> **Exercise details**: Substitute "cog icon" for "gear icon" and reproduce only the lines from the one containing "The width and height of the screenshot is (1148, 880)." through the one containing "(x=622, y=223)". Keep everything else unchanged.

:: Listing ::

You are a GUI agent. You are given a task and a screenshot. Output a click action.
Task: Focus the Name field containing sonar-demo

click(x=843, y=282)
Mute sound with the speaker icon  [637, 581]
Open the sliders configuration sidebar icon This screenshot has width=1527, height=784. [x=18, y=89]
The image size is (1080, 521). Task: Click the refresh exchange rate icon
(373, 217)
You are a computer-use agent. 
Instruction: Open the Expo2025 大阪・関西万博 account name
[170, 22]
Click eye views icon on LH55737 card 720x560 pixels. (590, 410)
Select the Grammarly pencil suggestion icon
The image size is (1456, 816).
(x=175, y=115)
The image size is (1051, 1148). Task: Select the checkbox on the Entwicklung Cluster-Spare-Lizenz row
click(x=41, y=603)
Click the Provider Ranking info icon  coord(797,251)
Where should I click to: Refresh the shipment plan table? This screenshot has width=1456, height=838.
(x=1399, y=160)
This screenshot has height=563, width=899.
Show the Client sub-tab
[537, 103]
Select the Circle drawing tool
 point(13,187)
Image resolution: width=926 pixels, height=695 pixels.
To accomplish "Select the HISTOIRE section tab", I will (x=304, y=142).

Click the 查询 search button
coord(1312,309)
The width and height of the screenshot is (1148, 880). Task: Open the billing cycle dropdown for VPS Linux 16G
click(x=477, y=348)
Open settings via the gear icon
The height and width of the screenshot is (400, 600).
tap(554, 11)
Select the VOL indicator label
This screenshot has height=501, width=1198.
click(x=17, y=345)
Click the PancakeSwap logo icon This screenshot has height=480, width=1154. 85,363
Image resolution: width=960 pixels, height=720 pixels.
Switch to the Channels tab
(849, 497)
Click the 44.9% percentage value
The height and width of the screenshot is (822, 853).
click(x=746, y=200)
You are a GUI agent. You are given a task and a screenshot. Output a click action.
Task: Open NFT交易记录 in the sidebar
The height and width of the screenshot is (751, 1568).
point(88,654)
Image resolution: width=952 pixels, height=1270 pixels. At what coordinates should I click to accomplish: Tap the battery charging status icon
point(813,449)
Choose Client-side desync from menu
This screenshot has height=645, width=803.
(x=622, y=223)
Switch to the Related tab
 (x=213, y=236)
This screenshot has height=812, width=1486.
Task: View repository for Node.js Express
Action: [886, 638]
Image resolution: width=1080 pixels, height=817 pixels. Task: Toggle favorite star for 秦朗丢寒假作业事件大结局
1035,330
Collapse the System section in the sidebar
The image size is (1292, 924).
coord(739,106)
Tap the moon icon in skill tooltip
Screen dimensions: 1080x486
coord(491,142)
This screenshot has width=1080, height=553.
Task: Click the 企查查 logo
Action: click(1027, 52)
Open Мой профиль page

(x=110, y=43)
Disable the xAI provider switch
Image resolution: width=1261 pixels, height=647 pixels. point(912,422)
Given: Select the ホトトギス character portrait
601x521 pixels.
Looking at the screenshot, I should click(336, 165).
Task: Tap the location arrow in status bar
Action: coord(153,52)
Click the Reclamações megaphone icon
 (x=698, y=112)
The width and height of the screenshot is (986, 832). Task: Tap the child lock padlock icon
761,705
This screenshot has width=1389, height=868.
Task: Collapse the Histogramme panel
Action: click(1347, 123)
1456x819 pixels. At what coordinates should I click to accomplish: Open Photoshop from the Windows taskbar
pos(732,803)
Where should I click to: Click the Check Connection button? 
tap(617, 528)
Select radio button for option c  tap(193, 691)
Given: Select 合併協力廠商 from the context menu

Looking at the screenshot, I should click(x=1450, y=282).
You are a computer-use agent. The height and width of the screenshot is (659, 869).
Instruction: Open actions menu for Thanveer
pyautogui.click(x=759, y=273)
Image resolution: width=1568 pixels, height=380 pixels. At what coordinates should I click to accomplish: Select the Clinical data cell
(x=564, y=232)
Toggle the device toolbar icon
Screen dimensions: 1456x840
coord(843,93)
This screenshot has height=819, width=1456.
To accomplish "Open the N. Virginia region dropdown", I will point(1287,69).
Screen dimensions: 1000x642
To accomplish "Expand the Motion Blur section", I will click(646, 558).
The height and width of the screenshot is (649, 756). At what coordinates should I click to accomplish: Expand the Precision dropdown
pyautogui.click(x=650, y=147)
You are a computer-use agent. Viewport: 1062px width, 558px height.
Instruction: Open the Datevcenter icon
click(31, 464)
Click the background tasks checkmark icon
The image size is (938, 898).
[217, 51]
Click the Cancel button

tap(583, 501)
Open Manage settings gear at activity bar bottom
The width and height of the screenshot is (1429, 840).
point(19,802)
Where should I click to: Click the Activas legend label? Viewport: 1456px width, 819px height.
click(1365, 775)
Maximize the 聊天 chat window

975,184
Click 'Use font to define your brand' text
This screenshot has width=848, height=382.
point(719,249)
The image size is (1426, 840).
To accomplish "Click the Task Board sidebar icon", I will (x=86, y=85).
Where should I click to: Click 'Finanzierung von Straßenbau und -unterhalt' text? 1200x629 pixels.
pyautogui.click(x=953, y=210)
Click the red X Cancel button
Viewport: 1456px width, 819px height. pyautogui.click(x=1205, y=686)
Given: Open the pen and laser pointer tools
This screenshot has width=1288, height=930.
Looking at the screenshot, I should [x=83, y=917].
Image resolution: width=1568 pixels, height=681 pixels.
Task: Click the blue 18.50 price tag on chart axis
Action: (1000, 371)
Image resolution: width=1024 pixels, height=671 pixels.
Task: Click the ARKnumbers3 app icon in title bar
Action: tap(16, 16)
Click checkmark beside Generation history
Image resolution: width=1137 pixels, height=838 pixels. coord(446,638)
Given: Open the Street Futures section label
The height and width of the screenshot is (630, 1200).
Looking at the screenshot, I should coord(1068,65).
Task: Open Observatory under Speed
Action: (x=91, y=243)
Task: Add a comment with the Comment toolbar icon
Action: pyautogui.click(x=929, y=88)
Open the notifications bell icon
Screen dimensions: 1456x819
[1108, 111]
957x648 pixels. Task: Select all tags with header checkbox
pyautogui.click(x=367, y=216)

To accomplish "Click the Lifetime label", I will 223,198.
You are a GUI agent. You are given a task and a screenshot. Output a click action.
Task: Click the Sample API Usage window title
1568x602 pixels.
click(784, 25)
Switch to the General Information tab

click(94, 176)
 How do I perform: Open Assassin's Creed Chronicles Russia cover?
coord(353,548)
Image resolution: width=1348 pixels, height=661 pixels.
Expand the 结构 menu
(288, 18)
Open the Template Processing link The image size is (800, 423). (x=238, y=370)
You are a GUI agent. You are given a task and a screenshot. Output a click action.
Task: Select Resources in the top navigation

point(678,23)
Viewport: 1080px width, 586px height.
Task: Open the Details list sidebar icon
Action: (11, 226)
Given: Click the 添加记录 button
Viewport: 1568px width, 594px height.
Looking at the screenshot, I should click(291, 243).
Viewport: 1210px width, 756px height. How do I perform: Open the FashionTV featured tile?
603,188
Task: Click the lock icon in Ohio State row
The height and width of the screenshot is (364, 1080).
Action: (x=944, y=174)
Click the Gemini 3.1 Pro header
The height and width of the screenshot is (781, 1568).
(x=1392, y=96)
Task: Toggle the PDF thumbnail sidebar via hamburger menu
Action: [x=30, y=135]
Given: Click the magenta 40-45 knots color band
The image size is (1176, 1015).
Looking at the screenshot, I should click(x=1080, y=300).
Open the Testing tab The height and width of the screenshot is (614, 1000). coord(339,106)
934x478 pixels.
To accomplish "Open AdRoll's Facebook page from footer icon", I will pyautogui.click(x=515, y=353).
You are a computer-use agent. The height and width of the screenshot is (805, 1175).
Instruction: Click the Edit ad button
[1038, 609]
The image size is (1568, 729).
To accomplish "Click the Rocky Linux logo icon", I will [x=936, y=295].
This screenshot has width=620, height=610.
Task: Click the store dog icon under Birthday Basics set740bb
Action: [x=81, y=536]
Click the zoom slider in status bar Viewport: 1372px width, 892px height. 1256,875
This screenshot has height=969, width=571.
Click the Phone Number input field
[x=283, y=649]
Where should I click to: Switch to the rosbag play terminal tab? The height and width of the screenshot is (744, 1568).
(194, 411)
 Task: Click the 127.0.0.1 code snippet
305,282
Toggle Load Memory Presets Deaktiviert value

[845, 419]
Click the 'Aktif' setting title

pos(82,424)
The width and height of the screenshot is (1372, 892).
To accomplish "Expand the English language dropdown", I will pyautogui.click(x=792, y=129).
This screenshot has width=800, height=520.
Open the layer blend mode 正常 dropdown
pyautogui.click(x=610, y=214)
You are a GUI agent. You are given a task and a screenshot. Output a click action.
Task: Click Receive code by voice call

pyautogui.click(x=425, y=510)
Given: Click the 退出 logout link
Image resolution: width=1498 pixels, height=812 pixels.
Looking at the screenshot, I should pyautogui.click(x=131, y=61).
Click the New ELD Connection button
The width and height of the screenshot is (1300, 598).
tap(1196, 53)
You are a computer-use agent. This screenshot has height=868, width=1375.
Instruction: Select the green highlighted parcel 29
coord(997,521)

:::

> **Exercise answer**:
The width and height of the screenshot is (1148, 880). Task: Open the billing cycle dropdown for VPS Linux 16G
click(x=477, y=348)
Open settings via the cog icon
The height and width of the screenshot is (400, 600).
tap(554, 11)
Select the VOL indicator label
This screenshot has height=501, width=1198.
click(x=17, y=345)
Click the PancakeSwap logo icon This screenshot has height=480, width=1154. 85,363
Image resolution: width=960 pixels, height=720 pixels.
Switch to the Channels tab
(849, 497)
Click the 44.9% percentage value
The height and width of the screenshot is (822, 853).
click(x=746, y=200)
You are a GUI agent. You are given a task and a screenshot. Output a click action.
Task: Open NFT交易记录 in the sidebar
The height and width of the screenshot is (751, 1568).
point(88,654)
Image resolution: width=952 pixels, height=1270 pixels. At what coordinates should I click to accomplish: Tap the battery charging status icon
point(813,449)
Choose Client-side desync from menu
This screenshot has height=645, width=803.
(x=622, y=223)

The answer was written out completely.